第25話:勘違いナンパのうた
ついに、ついにこの時がやって来たわ。
王都のギルドの前に到着したのよ。
ヤツに、ギルマスを問い詰めるために、ここまでやって来たわ。
なんの躊躇いもなく、さっさと扉を開けて中に入ると……。
(なんで、コイツがこんなタイミングで、こんな所にいるのよっ!!)
「よお、マリネ。久しぶりだな。どうだったよ、貧乏領地はよ?」
勇者カスが、あたしの目の前に立っている。
(いちいち、鬱陶しいのよね、コイツ。毎回突っかかってきて、一体なんなのかしらね、ホント)
「ええ、そりゃもう、噂に違わぬ悲惨さよ。おかげで、冒険者を続ける理由が、また1つ増えたわよ。
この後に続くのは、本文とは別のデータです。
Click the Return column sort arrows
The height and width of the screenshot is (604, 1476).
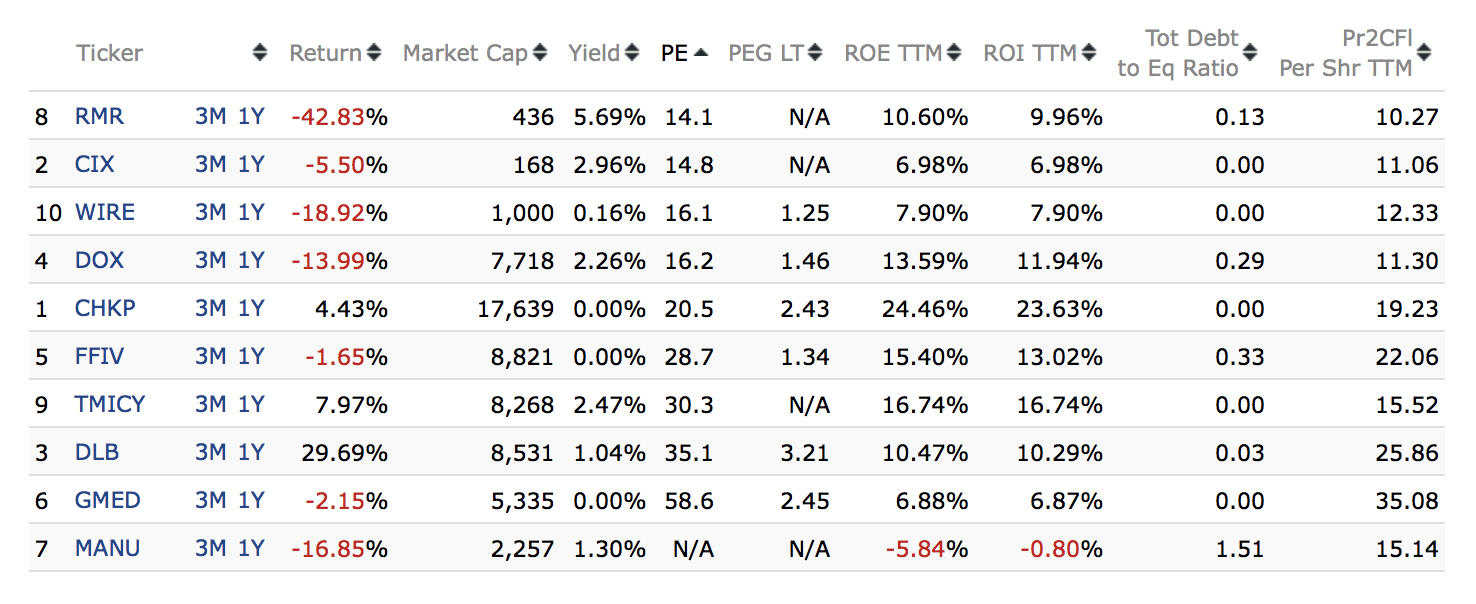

こちとら、感激の涙で前が見えないほどよ」
勇者カスは、そこで今までとは違う反応を示したわ。
「ふん、俺たちを差し置いて、活躍を陛下に見せるからだ。……、でも、俺の女になるなら、俺がそのへっぽこ領地を治めてやってもいいぜ。どうだ、悪い話じゃないだろ?」
(コノヒト、ナニヲイッテイルノデスカ?オレノオンナッテ、ナンデスカ?イミフメイ。イミフメイ。シコウヲテイシシマシタ)
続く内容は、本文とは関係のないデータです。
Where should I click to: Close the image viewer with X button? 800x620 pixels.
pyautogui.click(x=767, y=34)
あたしが静かに思考停止を起こしていると、勘違い野郎は何を更に勘違いしたのか
「おいおい、嬉しくて言葉も忘れちまったか?そんなに俺のとこに来たかったなら、さっさと素直になれば俺だって、迎えてやったってのに(笑)」
「おい、カス。マリネは俺たちのパーティのリーダーだ。お前なんかにはやらないって、いつも言ってるだろ!!」
(おお、珍しくカッコイイぞ、フリス。そのまま頑張れ。応援してるぞお!!)
「そうですよ。マリネさんは、これから冒険者と領主の二足草鞋で、大変なんですう。貴方と遊んでる暇なんて、ないんですう!!」
「その通りだ。バカなこと言ってないで、道を開けてもらおうか」
カルラとシビルも素敵だわ、ありがとう。
「お前なあ、いい加減、相手にされてないの気づけよ。そこまで来るともう、ギャグにしかなんねーぞ(笑)。顔洗って出直してきな」
トドメは、やっぱりルリエだった。
「みんな、ありがとう。大好きよ」
そっと、心の中で呟いたはずの言葉は、はからずも声に出てたらしい(汗)
「ええ、私も大好きよ、マリネちゃん」
突然、リリアが割り込んできた。
「ビックリしたあ。急に出てこないでよ!!」
「えー、酷いわ、マリネちゃんたら。せっかく呼びに来てあげたのに。ほら、ギルマスに用があるんでしょ?」
(いや、恥ずかしいタイミングで、出てくるからでしょ?)
あたしは思いながら
「そうよ、何処よギルマスはっ!!さっさと案内しなさいよ。だから、こんなのに変に絡まれちゃったじゃない!!」
こうして、リリアについてギルドの奥の部屋に入っていったのよ。